Catalyzing Chemists — African Americans in the Chemical Sciences
#Chemists; #Alchemists; # AfricanAmericanChemists
Washington/Canadian-Media: Being a vital part of society for hundreds of years, chemists with alchemists coming before them have contributed to unraveling the curiosity of the people about the elements and their fascinating properties to the understanding and betterment of our world.
This article by the Library of Congress (LoC) highlights African American chemists Alice Ball, Norbert Rillieux, Marie Maynard Daly, and Percy Julius.
Growing up in Seattle, Alice Ball (1892–1916) earned two bachelor’s degrees from the University of Washington, one for pharmaceutical chemistry and one for pharmacy. After relocating to Hawaii, she became the first African American and woman to earn a master’s degree in chemistry at the College of Hawaii (known today as the University of Hawaii) and became the first female chemistry instructor at the University at the age of 23. She was also responsible for creating an injectable cure for leprosy patients by isolating the ethyl esters from the oil of Hydnocarpus wightianus, or chaulmoogra tree, seeds. Her work led to a treatment that was used until the 1940s and saved thousands of lives.
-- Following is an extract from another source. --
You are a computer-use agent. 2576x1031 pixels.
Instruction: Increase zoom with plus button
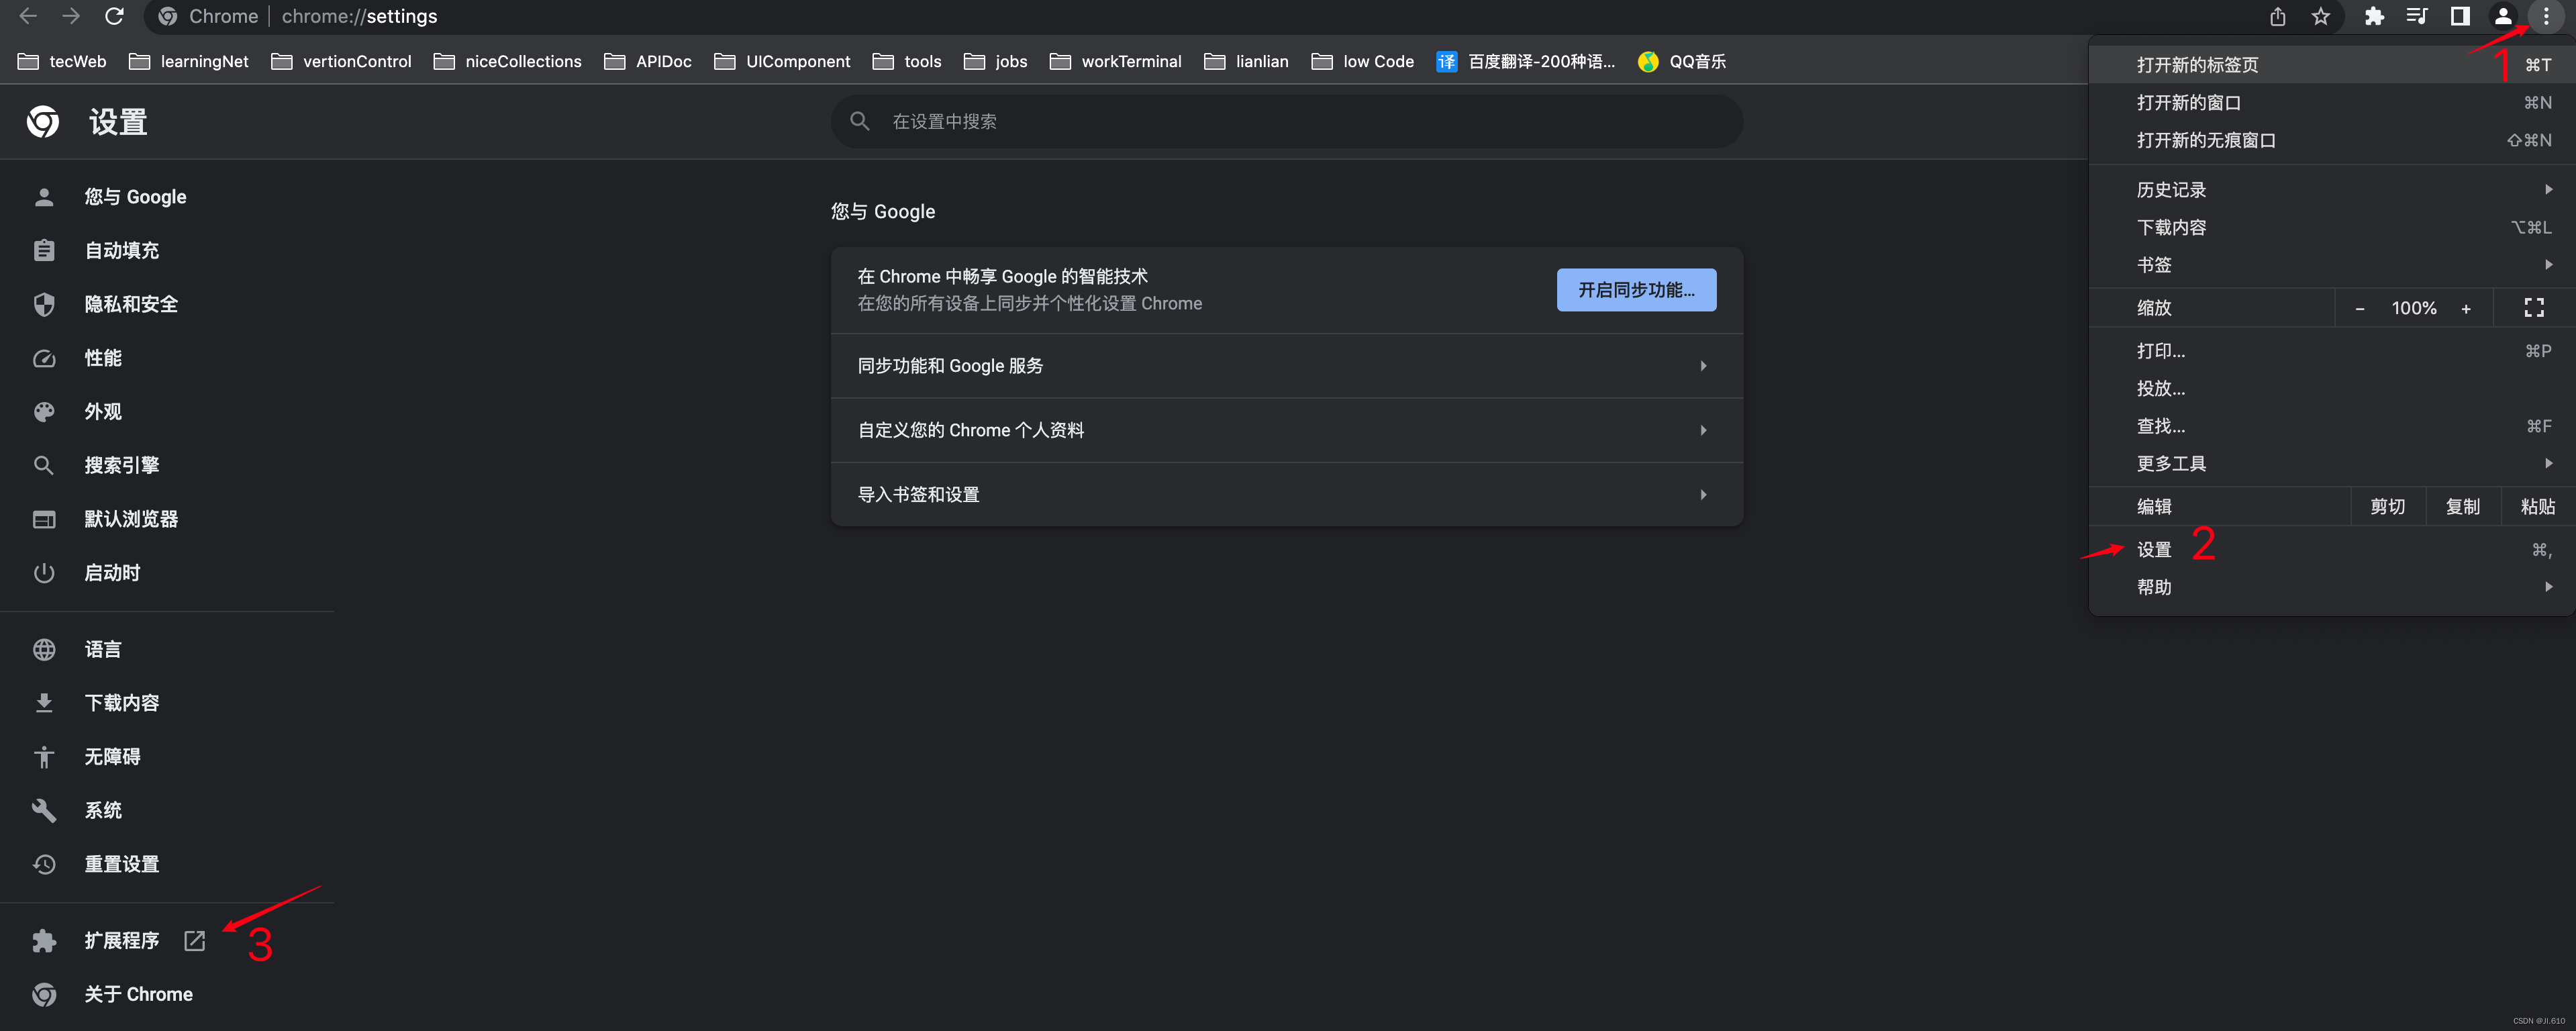pos(2466,308)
Born in New Orleans and considered to be one of the earliest chemical engineers, Norbert Rillieux (1806–1894), became an instructor of applied mechanics at L’École Centrale des Arts et Manufactures, now part of Université Paris-Saclay, France.
Rillieux began researching a more efficient sugar refining process and moved back to Louisiana at the prospect of being the head engineer at a new sugar refinery and completed his research and was granted Patent No. US4879 in 1846, which explained his “new and useful Improvements in the Method of Heating, Evaporating, and Cooling Liquids, especially intended for the manufacture of sugar.” This innovation allowed for more efficient production and the use of less fuel. Fun fact: Rillieux is a cousin of Edgar Degas, the French impressionist painter.